Problem or Opportunity
Everyone knows that AI is a major growth industry, what people don't talk about is that AI is only as good as the training data it's fed. This is a particular problem for Computer Vision (TAM: $25B market) where sourcing and prepping adequate image data is time-consuming and expensive. Forbes has shown that AI Vision engineers waste 82% of their time on data prep, and The Economist is calling annotation a $2B-$5B market (SAM).
Solution (product or service)
nstead of sending images to click farms in south-east Asia, LexSet's approach is cheaper and faster: Training Data as a Service or TDaaS, uses 3D content to automate the creation of pre-annotated synthetic image data to train Vision AI models. The approach allows users to generate limitless amounts of training data on-demand; customizing the camera type, lighting conditions, occlusions, and materials in a training set purpose generated for each application. TDaaS has been specifically proven in making better AI vision systems for object recognition and robotic navigation.
Competitors
Ai.Reverie and CVEDIA
Advantages or differentiators
We've all been focusing on different markets, with AI.Reverie focusing in on Defense, Autonomous Vehicles and Cashierless checkout and CVEDIA also focusing much of the same.
We've chosen a narrower focus on interior space use cases.
Finance
We sell training data subscriptions we call TDaaS. The subscription price scales with the length and size of the data commitment. Typically our contracts range between $30k and $150k.
Business model
Combination of SaaS and service work (for those teams that need us to be their outsourced AI solution).
LexSet has been working with a number of robot vacuum cleaner makers, a large German tool maker, a large US mixed reality studio, a major US contract furniture maker, and have seen great success in improving the quality of their Computer Vision AIs.
Money will be spent on
Moving our product from an enterprise service to a standalone dashboard for mass developer use for the creation of AI training data.
Offer for investor
This fall we plan to raise a $3M-4M priced Series A on a $12M-15M pre-money valuation.
That the computer vision market doesn't grow at it's the forecasted rate. That a major hiccup in the autonomous vehicles or mixed reality space has a cooling effect on computer vision.
But fundamentally the amount of data that any computer vision system needs to be able to classify objects, in reality is infinite. Because reality never stops changing, thus the amount of data one will need to accurately identify objects within it will never cease. Every quarter new products are released, styles change, packaging changes, etc meaning the synthetic data business should be a very safe place to be.
Incubation/Acceleration programs accomplishment
XRC Labs, The RLab, Intellectual Ventures New Ventures Program, Plug 'N Play's Brand & Retail Cohort.
Won the competition and other awards
We were one of Verizon's winners of their Built on 5G Challenge, for which we received $250k in non-dilutive prize money.
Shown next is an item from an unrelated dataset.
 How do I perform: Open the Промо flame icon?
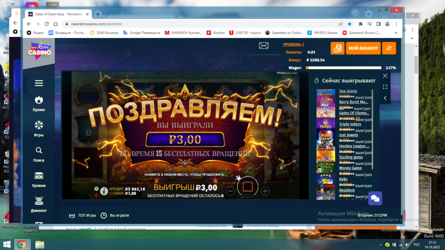click(39, 101)
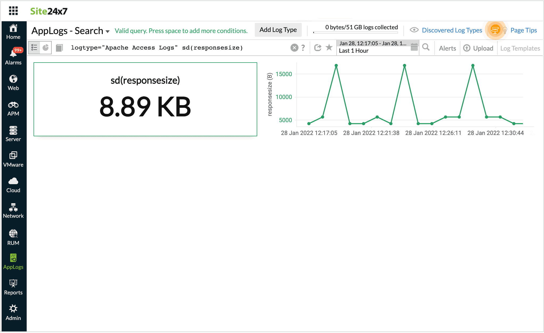Expand the Apps grid menu
This screenshot has width=544, height=333.
(13, 11)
In 2019 won the pitch competitions at Augmented World Expo, GS1 Connect, and Data Con LA. In addition to being the winner of O'Reilly Media's People's Choice Award at their San Jose Artificial Intelligence Conference.
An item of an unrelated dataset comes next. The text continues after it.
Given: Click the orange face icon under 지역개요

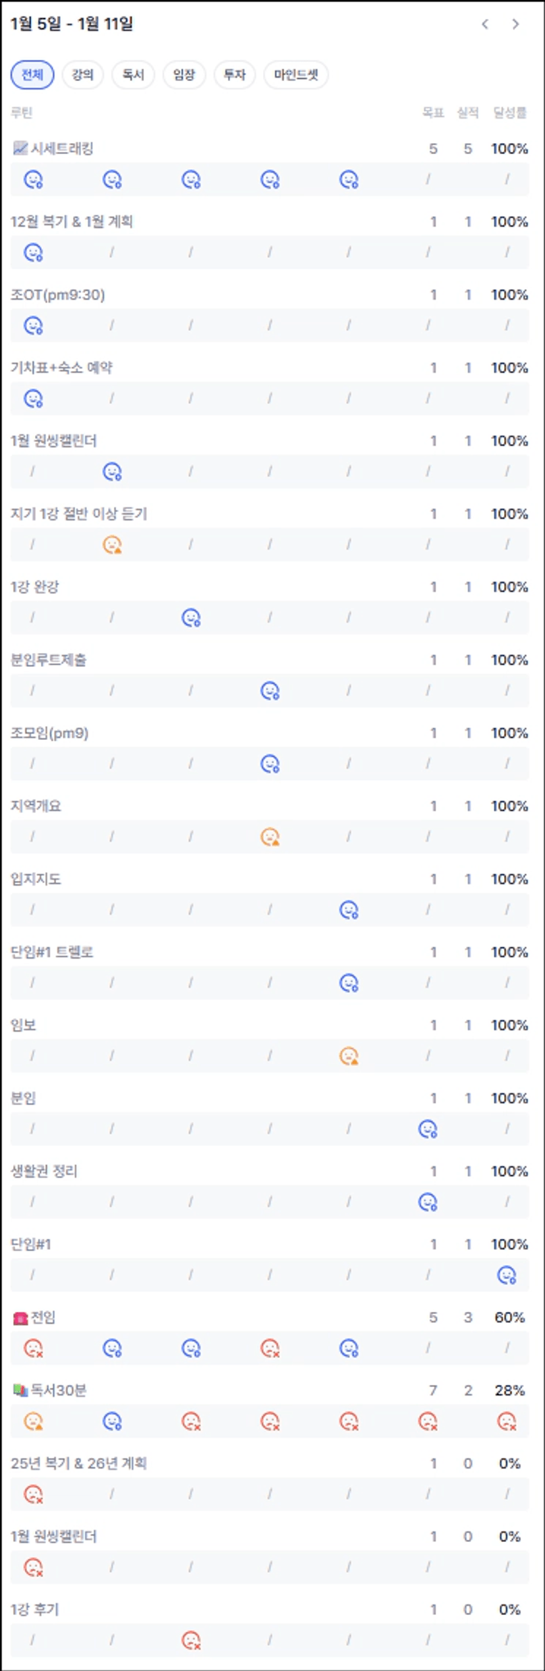Looking at the screenshot, I should tap(270, 837).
We were nominated for an Interactive Innovation Award in the cancelled 2020 SXSW.
Invention/Patent
We have an exclusive license to 38 patents with enforcement rights on spatial object recognition invented by Bill Gates and Satya Nadella, licensed from Intellectual Ventures.
These patent families are generally about scanning an environment and picking up on automatically executable tasks from “tags” in the environment. They could be used to prevent a company from executing its tech in an automated or passive way, among other things:
Correlating User Reaction with at Least an Aspect Associated with an Augmentation of an Augmented View
Systems and Methods for Scanning a User Environment and Evaluating Data of Interest
Presenting an Augmented View in Response to Acquisition of Data Inferring User Activity
Displaying in Response to Detecting One or More User Behaviors One or More Second Augmentations That Are Based on One or More Registered First Augmentations
These cover sharing an augmented reality scene with a second user in the same space; so a Company would be violating this if they were to display the 3D model they loaded into the scene to a second user, among other things:
Formatting of One or More Persistent Augmentations in an Augmented View in Response to Multiple Input Factors
Systems and Methods for Sharing Augmentation Data
This patent family covers executing a search in AR by pointing an AR device or limb at an item of real-world content, we can block a company in the act of actually executing the search, among other things.